DDL Cirinnà: an Italian “guazzabuglio”

Il 26 febbraio con 173 voti a favore e 71 contrari, è stato dato il primo sì dal Senato per il Disegno di Legge Cirinnà che, detto in breve, introduce la possibilità per coppie omosessuali (LGBT) di unirsi in un’istituzione diversa dal matrimonio (il quale come afferma la Costituzione può essere formato solo da una coppia di sesso diverso), tuttavia allo stesso tempo, garantisce diritti molto simili a quelli riservati alle coppie eterosessuali sposate, come ad esempio l’eredità.

Lasciando per un attimo le considerazioni etiche e ideologiche su questo argomento e le indegne discussioni che hanno avuto luogo in questi giorni, tralasciando i litigi e la conseguente situazione di stallo che ha paralizzato il Senato italiano per due settimane, non si possono lasciare in sordina alcun tratti del DDL Cirinnà, come l’estensione della reversibilità delle pensioni alle neo coppie omosessuali.

Queste infatti sono nate come prerogativa per le coppie etero, dal momento che la reversibilità della pensione (ovvero l’estensione della pensione alla vedova)

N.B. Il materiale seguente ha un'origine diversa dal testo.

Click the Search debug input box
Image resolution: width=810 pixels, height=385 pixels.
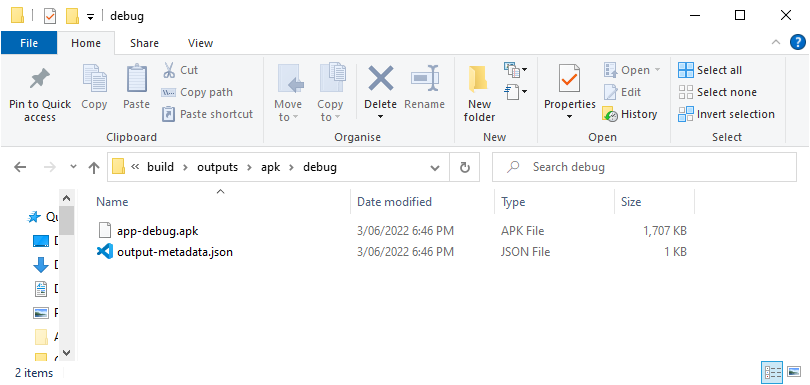click(644, 167)
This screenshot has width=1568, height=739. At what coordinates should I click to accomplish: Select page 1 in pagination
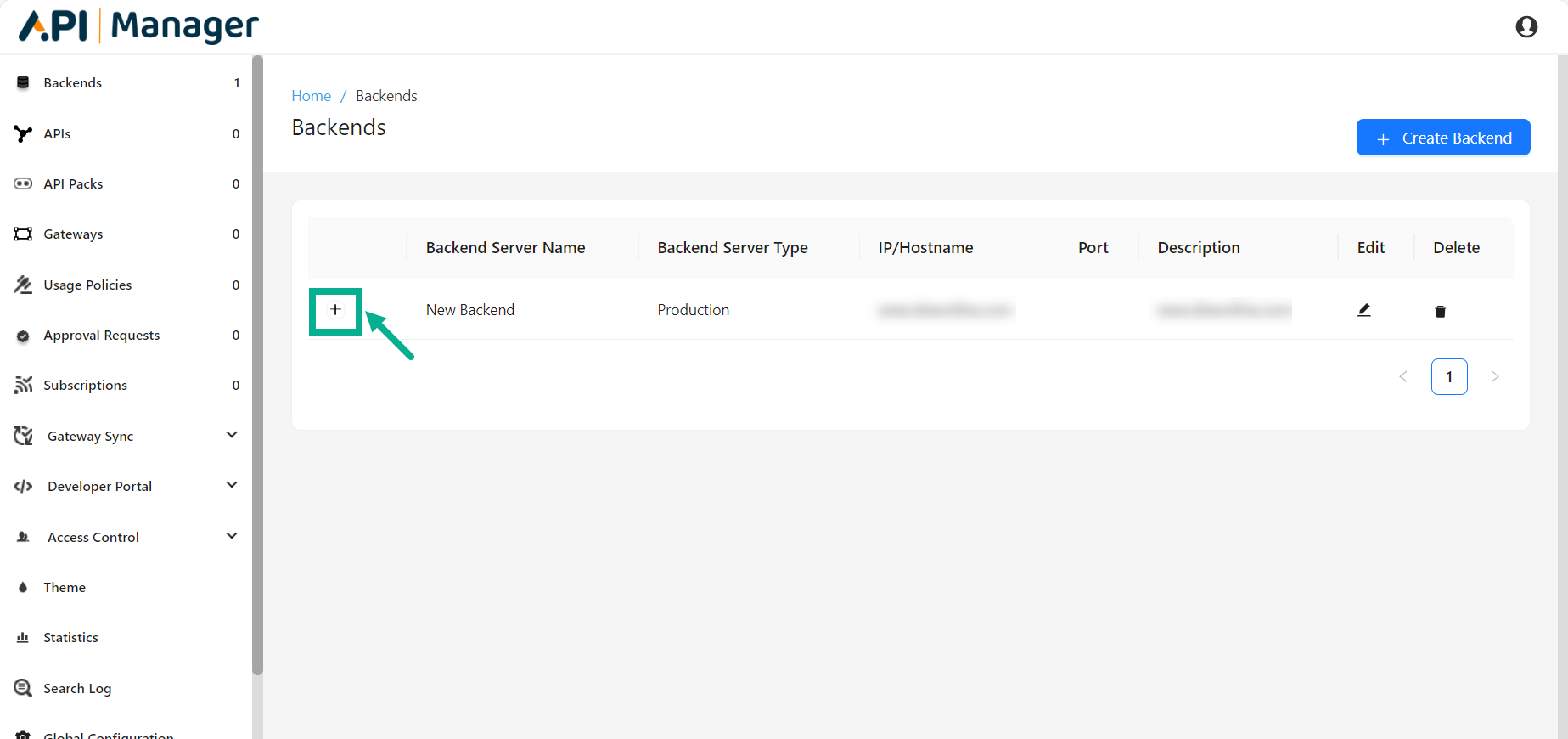(x=1448, y=376)
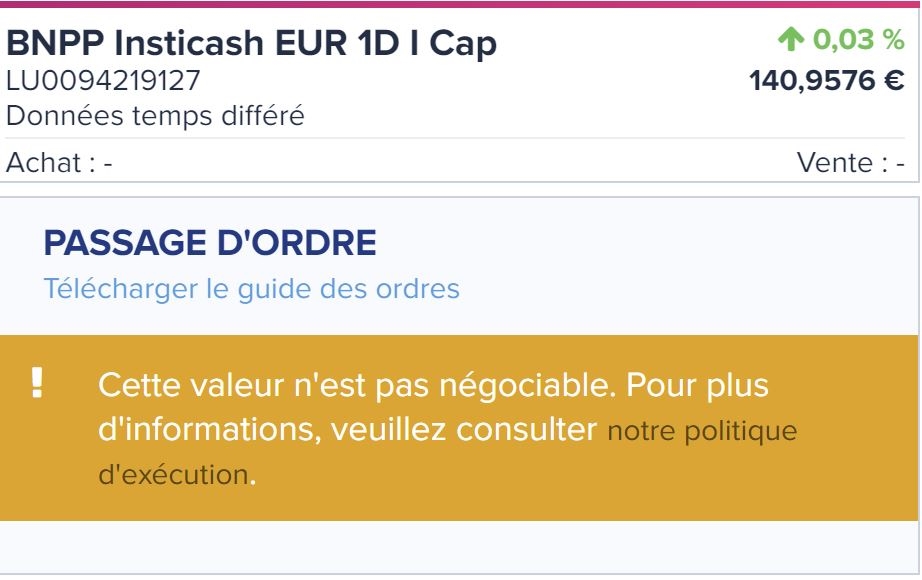This screenshot has width=922, height=580.
Task: Click the BNPP Insticash EUR 1D I Cap title
Action: point(252,44)
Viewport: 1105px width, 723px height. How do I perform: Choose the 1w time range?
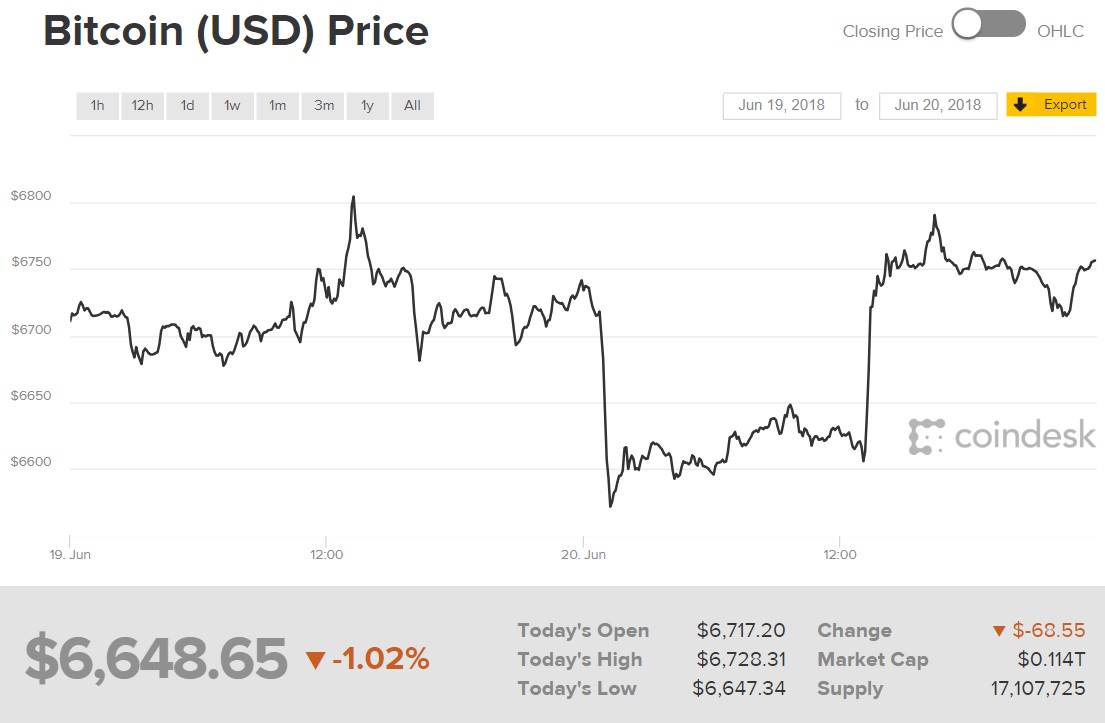pos(232,105)
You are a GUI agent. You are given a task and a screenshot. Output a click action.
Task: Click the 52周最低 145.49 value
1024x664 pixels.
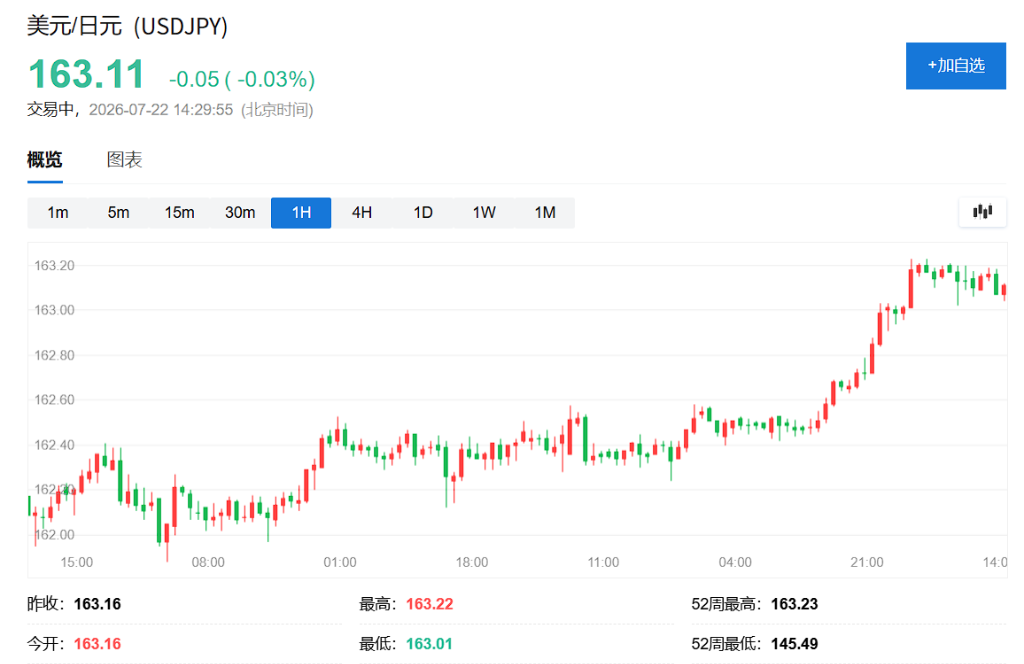coord(794,644)
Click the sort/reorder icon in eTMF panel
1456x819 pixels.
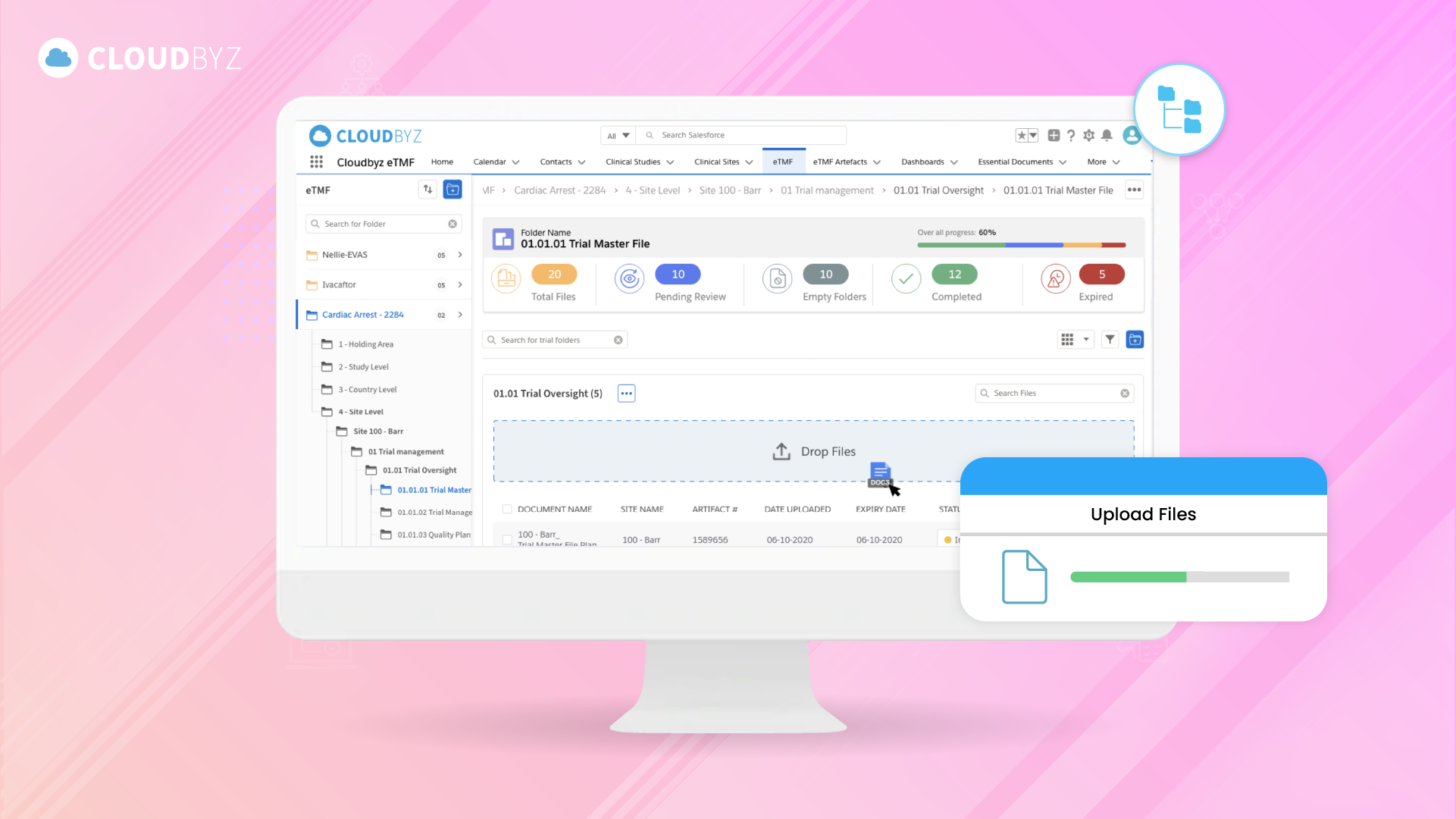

non è affatto un “diritto”, ma un incentivo alla natalità ideato per rassicurare la madre che può così liberamente dedicarsi alla cura dei figli senza temere di non accumulare contributi rischiando in età anziana e di rimanere vedova e senza pensione.

Queste le parole del consigliere economico della Lega Nord Claudio Borghi, il quale sottolinea inoltre come, mentre ci si preoccupa di estendere la reversibilità della pensione alle neo coppie incapaci per motivi ovvi di procreare, si taglino le pensioni “agli esodati che evidentemente hanno la colpa di non avere cantanti pronti a sventolare nastrini per loro” (AGENPARL Roma, 23 febbraio 2016).

Il tema delle pensioni è molto scottante in questi giorni dal momento che il Governo con una delega all’interno della Legge di Stabilità 2016 ha introdotto l’Isee quale parametro per il diritto all’assegno mensile alle pensioni di reversibilità con la conseguenza che queste “quasi sempre appannaggio delle donne, verranno considerate una prestazione assistenziale e non previdenziale” (Il Fatto Quotidiano, 13 febbraio 2016). L’effetto di tale manovra, infatti, rivede il sistema assistenziale snaturando il principio di solidarietà sul quale è costruito il nostro stato sociale, dal momento che basta che una donna vedova viva con suo figlio con un piccolo reddito da lavoro per far “saltare” la pensione.

Il problema, tuttavia, è ancora più insidioso dal momento che, in un Paese come il nostro che si basa sull’assioma del pareggio di bilancio, estendere una spesa a un soggetto vuol dire tagliare e livellare i costi da qualche altra parte, rendendo così inutile e puramente discriminatorio l’effetto della riforma. Insomma, pare che sotto la spinta delle piazze, le pressioni ideologiche e populiste da ambo le parti, in Senato si sia volatilizzato il buon senso e la capacità di discernere i capricci dai diritti, mettendo tutto insieme, con un pizzico di sale, matrimoni, pensioni … ed è pronto in tavola!